Technology helps visually impaired navigate the Tube

  • 5 March 2015
  • From the section Health
The system uses Bluetooth

The desire of a group of visually impaired young people to travel independently on the London Underground, rather than rely on friends, has contributed to the development of a ground-breaking app which they can use to guide them.

The technology using Bluetooth beacons is being tested by Transport for London (TfL).

It designer says it could eventually be used in busy rail stations and airports around the country.

Members of the Youth Forum of the Royal London Society for Blind People (RLSB) said they wanted to navigate the tube system independently.

Currently most have to rely on friends to help them get used to familiar routes or phone ahead to request assistance from London Underground staff.
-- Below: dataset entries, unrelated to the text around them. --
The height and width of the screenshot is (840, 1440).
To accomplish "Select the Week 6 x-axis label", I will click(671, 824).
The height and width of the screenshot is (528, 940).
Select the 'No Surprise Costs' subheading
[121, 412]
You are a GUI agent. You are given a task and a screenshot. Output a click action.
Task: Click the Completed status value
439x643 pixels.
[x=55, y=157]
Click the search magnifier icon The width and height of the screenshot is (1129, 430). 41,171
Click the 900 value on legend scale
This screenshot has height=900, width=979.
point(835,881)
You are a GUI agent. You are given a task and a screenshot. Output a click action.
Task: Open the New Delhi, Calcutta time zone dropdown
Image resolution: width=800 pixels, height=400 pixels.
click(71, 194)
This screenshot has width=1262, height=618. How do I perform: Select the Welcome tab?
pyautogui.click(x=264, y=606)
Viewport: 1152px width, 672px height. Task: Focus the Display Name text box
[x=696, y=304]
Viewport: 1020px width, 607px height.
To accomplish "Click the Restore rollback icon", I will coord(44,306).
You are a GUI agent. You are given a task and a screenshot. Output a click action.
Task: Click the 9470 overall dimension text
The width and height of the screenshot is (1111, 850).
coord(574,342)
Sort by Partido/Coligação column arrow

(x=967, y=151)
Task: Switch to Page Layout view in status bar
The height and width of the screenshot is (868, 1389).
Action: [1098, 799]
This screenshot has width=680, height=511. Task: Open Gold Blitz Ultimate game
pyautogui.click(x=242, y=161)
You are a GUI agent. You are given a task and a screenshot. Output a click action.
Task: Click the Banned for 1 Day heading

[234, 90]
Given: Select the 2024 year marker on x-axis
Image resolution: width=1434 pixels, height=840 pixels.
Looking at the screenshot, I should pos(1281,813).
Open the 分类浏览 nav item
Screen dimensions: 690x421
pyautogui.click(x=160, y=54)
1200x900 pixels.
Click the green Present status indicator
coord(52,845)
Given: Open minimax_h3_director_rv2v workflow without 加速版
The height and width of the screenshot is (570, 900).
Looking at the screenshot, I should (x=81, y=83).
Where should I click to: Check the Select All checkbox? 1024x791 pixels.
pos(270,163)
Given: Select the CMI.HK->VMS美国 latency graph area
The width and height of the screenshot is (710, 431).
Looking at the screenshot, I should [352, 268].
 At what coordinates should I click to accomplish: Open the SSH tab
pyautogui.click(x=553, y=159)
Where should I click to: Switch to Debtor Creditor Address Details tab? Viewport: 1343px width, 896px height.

Many do not feel confident about using the whole network.

They group teamed up with a digital products designer, ustwo, which then devised a system which was effective below ground.

The Bluetooth beacons transmit signals which can be picked up by smartphones and other mobile devices.

Audible directions are provided to users via "bone conduction" earphones which allow them to hear sounds around them as well.

The directions warn users when they are approaching escalators and ticket barriers and which platforms they may be approaching.

Media captionHugh Pym had exclusive access to a new trial on the London Underground

It's the first such trial of a technology which can guide blind and partially sighted people underground or in areas with limited mobile phone reception.

Developers say it could be used in other subway networks like those in Newcastle and Glasgow or in other busy public transport hubs.

'Top city'

Image caption The system sends messages to the user via their phone

There are services and apps for use above ground, using GPS signals, although reception can be variable.

Lauren Richardson, who uses public transport to get from Berkshire to work in London every day, is visually impaired.

She is one of the RLSB volunteers who had the idea of using smartphones as guides.

Lauren can only stick to tried and tested routes which reduces her freedom to travel around the capital for her employer.

Reading the platform indicators, maps and station signs is impossible and she says the experience of travelling is often "scary".

Lauren, who has taken part in trials of the new system on London Underground, said: "This technology has given me loads of confidence - its given me the chance to be independent and be really free.

"I feel like I can leave my door without having to wait for someone for assistance".

London Underground says it will continue with trials with a view to introducing the system at a wider range of stations.

Mark Evers, its director of customer strategy, said: "While we have staff at all Tube stations to assist people whenever they need that, we're always keen to see how technology and innovation can help open up and make our networks more accessible".

Dr Tom Pey, chief executive of RLSB, says employment opportunities for blind people in the capital can be severely limited because of fears about using public transport. He said young people had contributed to a significant breakthrough and had "demonstrated the creativity and tenacity to change the transport system of London".